I once Heimlich-ed the Jonkheer, and he once swatted my goddaughter in the head when her hair caught fire as she blew out her birthday candles. I have hauled a blind, elderly spaniel out of an artificial pond, and I’ve chased two large purse-snatchers and the young, medium-sized stranger whose purse they were trying to snatch down an alley. (She hung on, shouting, “That’s all the money I have;” the snatcher gave a vicious jerk, the strap broke, the woman fell to the pavement, clutching her purse. I jogged after her assailants for a moment, then wondered what I’d do if I caught up to them, and turned round. I gave her a hand up and a wad of mostly-unused tissues, and opened my arms slightly in a ‘hug-if-you-want-one’ gesture. She stared at me for a few seconds, gulped, sobbed, grabbed the tissues and then launched herself onto me. “You were great,” I repeated, over and over, patting her back. She was fine, the corn chips in my groceries, which had been banging against my knees as we ran, were fine (this is important as they were, at the time, hard to find and expensive in Dublin), and so we strolled south slowly as she recovered, and she told me all about Cowes Week, which isn’t as much fun as my initial hypothesis of Cows Week would be.)

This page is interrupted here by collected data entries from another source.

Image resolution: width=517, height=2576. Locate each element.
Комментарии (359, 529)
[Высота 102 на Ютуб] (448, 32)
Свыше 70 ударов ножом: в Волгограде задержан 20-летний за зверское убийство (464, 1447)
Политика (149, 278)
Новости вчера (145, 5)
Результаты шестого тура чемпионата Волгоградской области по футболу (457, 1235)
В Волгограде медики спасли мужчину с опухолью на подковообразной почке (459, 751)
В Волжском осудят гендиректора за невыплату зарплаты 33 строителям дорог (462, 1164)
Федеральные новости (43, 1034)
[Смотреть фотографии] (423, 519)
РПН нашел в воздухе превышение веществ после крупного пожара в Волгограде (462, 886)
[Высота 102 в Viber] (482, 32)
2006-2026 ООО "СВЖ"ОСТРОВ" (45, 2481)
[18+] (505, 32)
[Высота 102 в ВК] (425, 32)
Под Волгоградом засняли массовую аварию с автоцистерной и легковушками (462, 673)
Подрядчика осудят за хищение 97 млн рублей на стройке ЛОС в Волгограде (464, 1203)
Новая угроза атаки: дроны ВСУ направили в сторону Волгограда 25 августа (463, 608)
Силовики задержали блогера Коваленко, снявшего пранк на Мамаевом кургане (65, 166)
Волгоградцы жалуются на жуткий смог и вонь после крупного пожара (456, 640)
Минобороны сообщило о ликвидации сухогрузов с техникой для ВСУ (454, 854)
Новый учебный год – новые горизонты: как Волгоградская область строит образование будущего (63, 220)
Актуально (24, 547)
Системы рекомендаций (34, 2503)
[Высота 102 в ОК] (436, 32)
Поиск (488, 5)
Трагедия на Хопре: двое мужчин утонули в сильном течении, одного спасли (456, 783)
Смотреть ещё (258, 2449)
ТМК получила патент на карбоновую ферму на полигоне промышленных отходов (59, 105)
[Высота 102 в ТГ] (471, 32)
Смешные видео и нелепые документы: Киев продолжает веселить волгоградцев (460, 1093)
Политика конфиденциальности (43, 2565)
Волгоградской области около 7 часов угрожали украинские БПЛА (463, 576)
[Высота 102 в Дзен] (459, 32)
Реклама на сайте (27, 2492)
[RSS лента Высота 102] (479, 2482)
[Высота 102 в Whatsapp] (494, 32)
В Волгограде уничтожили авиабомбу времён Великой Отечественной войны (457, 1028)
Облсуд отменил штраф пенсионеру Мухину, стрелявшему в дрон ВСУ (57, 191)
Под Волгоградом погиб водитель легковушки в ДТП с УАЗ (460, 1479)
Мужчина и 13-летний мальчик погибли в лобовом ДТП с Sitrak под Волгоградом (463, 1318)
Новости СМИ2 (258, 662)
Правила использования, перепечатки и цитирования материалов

My two earthquakes have been uneventful, and I don’t recall any gas mains or bombs exploding while I’ve been nearby. I tend to stay clear of political and protest rallies, though did once get an amazingly charismatic grin and a wave from Bill Clinton – one of the perks or hazards of living near Washington, DC, I suppose (shoals! shoals! paddle faster!!). By great good fortune burning houses haven’t come my way much, nor floods. Growing up outside Boston in the 70s, blizzards and snowstorms were cause for celebration – no school! popcorn over the fire! Pretend to be Laura Ingalls! I also lived on a steep bend as a child, and would of course offer tea to anyone smashing a car into the rock that helped mark it, but that didn’t happen too often. The closest I’ve come to amputating a leg was sitting with a stranger who’d broken hers just by stepping off the curb at a bad angle until the ambulance came. “It’s broken,” the paramedic said; “It can’t be,” the woman replied, and who wouldn’t? If you ever need a tracheotomy performed with a ball point pen, do not come to me, even though I did once walk a new neighbor up the street to the emergency room after she sliced a chunk out of her finger. When I sliced a chunk out of my own finger, everyone in Paris generously pitched in to help get it stitched, for free and absolutely beautifully, according to my doctor back home.
If you must experience an earthquake, try to make it the kind that hit the east coast of the US in August 2011, causing minimal injuries, zero deaths, and some cracks in the Washington Monument that a crew of lucky daredevil masons got to repair live on internet TV.
I would not have thought, incidentally, that I could fill two paragraphs with tales of my adventures in courage and kindness to strangers. Please take a moment to think over your own experiences; I bet you’re more deserving of a Scout badge than you realize.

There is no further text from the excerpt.